Benefits and Compensation

Bad Press for Ending COBRA Due to 26 Cents Premium Shortfall Shows Need to Know the Rules

COBRA’s premium payment rules took center stage Aug. 12, when the “Bamboozled” column in the New Jersey Star-Ledger reported that a qualified beneficiary with leukemia had his coverage terminated early because his premium payment was 26 cents short. The story had a happy ending, but employers and their service providers can avoid being the villains of such reports by brushing up on COBRA requirements.

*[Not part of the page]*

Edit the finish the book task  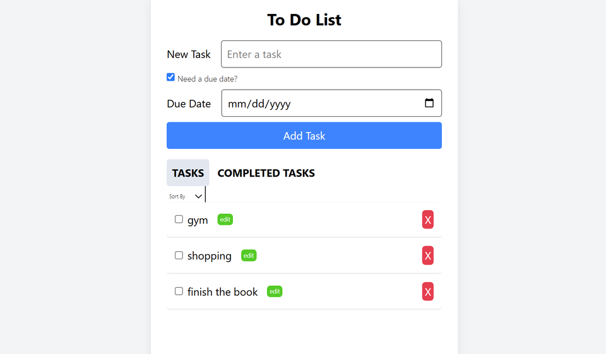click(x=275, y=292)
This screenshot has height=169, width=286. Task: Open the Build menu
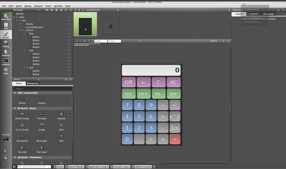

The column described how Sergio Branco, who has leukemia, elected COBRA coverage after his termination of employment. His monthly premium was $518.26, but the first premium payment was made for $518 — 26 cents short. As a result, his coverage was cancelled.  Sergio was scheduled to have a bone marrow transplant, so the Brancos contacted the U.S. Department of Labor and got attorneys involved in order to get his coverage reinstated. Ultimately, DOL told Mara the employer would retroactively reinstate Sergio’s coverage, so the family said it would not pursue litigation and the transplant was scheduled as planned.

The situation described in the Star-Ledger is a reminder of an important, and controversial,  COBRA premium rule. The IRS’ final COBRA regulations establish special rules for COBRA premium payments that are short by an amount that is “not significant.” In such cases, a plan must choose between one of two options:

  1. treat the payment as satisfying the plan’s payment requirement as payment in full for COBRA coverage; or
  2. notify the qualified beneficiary of the deficiency amount and grant him or her a reasonable period (as a safe harbor, 30 days is deemed reasonable) to pay the shortfall.

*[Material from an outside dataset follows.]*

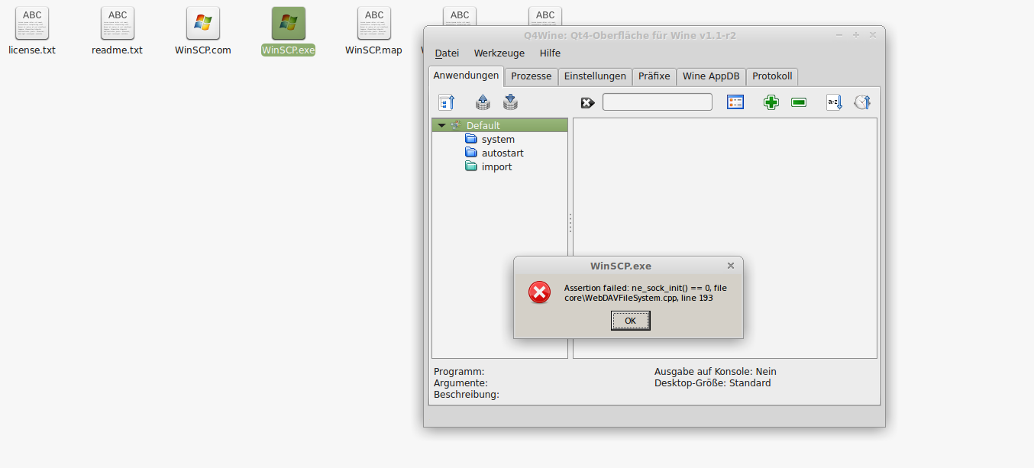Click the database export up-arrow icon
This screenshot has width=1034, height=468.
pyautogui.click(x=483, y=102)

The IRS regulations state the term “not significant” means the shortfall is not greater than the lesser of $50, or 10 percent of the amount to be paid.

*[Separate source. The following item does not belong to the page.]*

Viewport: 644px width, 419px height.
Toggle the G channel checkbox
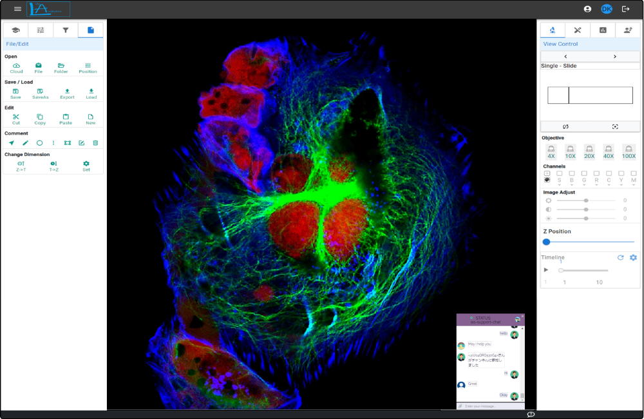(x=584, y=173)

Separately, Mara explained that Sergio was not notified about the early termination of his COBRA coverage. COBRA does not specifically require such a notice for situations involving the initial premium, as the case here. However, COBRA notice regulations from the U.S. Department of Labor require that a special notice be sent to qualified beneficiaries “as soon as practicable” when COBRA coverage is terminated once the 30-day grace period expires.  The notice must explain why the coverage is terminating

Finally, the Brancos were told by a medical provider that Sergio had no coverage. Note that the IRS COBRA regulations specify that plan administrators must provide a “complete response” to medical providers during a premium grace period for payments regarding the qualified beneficiary’s COBRA coverage rights.